Signs that bullying ANC is running scared of opposition parties - Business Day, 4th March 2013.
The African National Congress (ANC) does not hesitate to bully business, usually successfully. At the same time, the party appears to be running scared of opposition parties. It also seems apprehensive about the loyalty of some of its own members.
Last month, President Jacob Zuma descended upon the Tlokwe (Potchefstroom) municipality in the North West province to arm-twist local ANC councillors into throwing their weight behind an ANC mayor they had unseated in November last year because they thought he was corrupt. For a head of state to descend to this level is astonishing.
It suggests two things. The first is that local initiatives within the party against corruption are unwelcome. Presumably the ANC wants any fight against corruption to be orchestrated to ensure it doesn’t get out of hand and hurt anyone in a high place.
The second is that, despite the damage done to local government by the ANC’s Soviet-style system of "democratic centralism" — where party headquarters rather than voters choose mayors — the party is determined to stick with it.
Hence, no doubt, the presence of Agriculture, Forestry and Fisheries Minister Tina Joemat-Pettersson at the Tlokwe meeting last week where the rebel ANC councillors, having been whipped into line, re-elected the mayor they had earlier deposed.

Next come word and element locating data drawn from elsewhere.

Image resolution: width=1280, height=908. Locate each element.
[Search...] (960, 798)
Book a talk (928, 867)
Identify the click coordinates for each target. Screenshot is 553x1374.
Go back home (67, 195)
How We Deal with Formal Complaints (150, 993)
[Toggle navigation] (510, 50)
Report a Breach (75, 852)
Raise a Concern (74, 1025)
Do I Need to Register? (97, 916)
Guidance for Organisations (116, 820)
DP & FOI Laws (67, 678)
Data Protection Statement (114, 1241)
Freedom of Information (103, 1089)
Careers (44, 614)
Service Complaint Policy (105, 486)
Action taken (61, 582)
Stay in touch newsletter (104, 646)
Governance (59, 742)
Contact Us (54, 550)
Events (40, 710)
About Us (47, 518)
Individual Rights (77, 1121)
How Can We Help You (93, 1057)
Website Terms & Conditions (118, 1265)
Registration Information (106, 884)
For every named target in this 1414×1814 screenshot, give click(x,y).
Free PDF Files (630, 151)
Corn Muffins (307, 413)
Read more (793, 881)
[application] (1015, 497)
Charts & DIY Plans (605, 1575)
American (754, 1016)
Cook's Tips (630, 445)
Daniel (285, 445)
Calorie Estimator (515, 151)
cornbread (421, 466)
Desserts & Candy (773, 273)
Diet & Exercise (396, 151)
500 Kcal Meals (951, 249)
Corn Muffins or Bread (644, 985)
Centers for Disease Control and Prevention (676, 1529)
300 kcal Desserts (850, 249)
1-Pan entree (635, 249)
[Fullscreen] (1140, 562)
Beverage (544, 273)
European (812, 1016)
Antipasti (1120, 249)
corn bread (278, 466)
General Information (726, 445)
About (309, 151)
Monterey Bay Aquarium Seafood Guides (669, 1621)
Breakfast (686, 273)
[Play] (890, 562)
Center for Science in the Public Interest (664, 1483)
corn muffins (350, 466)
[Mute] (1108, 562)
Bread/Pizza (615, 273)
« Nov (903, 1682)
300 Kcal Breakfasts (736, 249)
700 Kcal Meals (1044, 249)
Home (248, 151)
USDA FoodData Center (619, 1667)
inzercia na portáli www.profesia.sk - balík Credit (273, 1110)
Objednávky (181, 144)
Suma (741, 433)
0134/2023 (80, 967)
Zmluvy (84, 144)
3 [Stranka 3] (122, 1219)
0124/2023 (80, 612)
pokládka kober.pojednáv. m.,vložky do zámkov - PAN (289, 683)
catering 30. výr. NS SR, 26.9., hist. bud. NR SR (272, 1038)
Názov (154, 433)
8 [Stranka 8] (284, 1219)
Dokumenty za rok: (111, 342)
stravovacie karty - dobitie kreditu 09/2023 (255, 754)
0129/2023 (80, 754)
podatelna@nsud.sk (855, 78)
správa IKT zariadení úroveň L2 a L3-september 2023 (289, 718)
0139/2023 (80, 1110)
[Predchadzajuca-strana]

As a member of the South African Communist Party, she would probably regard watching over democratic centralism as more important than meeting the fishing industry, which has complained they have never met her, despite all the industry’s problems.
Reinforcing the view that the ANC is becoming apprehensive is its behaviour in Parliament in November. Despite having an unbeatable two-thirds majority, it refused to allow a combination of opposition parties to table a motion of no confidence in the president, even though section 102 of the constitution provides for it.
There is probably little chance such a motion would have obtained even the simple majority necessary to require the resignation of the president.
Perhaps sheer arrogance was why it was blocked. But perhaps the ANC was also worried that some of its own MPs might absent themselves from the no-confidence debate, so handing Zuma rather a hollow victory.
There are other signs that the ANC is becoming apprehensive about the parliamentary opposition.
On February 19, the party’s chief whip, Mathole Motshekga, claimed opposition parties’ co-ordination of their strategies meant they had "surrendered their independence to their new political master in the Democratic Alliance" (DA). They had "sold their soul" and could no longer claim to represent the views of their constituencies.
Two days later, this accusation was echoed by Zuma. He said opposition parties had betrayed their voters by joining up for the no-confidence motion. The day after that, Keith Khoza, communication manager of the ANC, wrote in The New Age against the "choirmaster" DA that had subsumed other parties under its "neoliberal approach".
This was "a shocking betrayal of voters by their political parties". It amounted to "the back-door reintroduction of floor-crossing habits in the working of political parties".
Khoza said opposition parties had turned constituency offices paid for by Parliament into their own "operational centres". He went on: "There is a need for Parliament to put mechanisms in place to make sure that the public gets their money’s worth."
It cannot be coincidence that Zuma, Motshekga, and Khoza are speaking in unison against the opposition parties’ strategy of working together. Whether these parties are betraying their voters is for their voters to decide. For ANC officials to raise it is a red herring.
ANC threats — and actions during the recent strikes in De Doorns — to make the Western Cape ungovernable under DA rule show, yet again, that deep down, many in the ANC regard opposition as illegitimate. Before 1994, the organisation prosecuted the people’s war against black opposition parties. Will it now supplement its post-1994 ungovernability strategy with attempts to control the actions of the parliamentary opposition?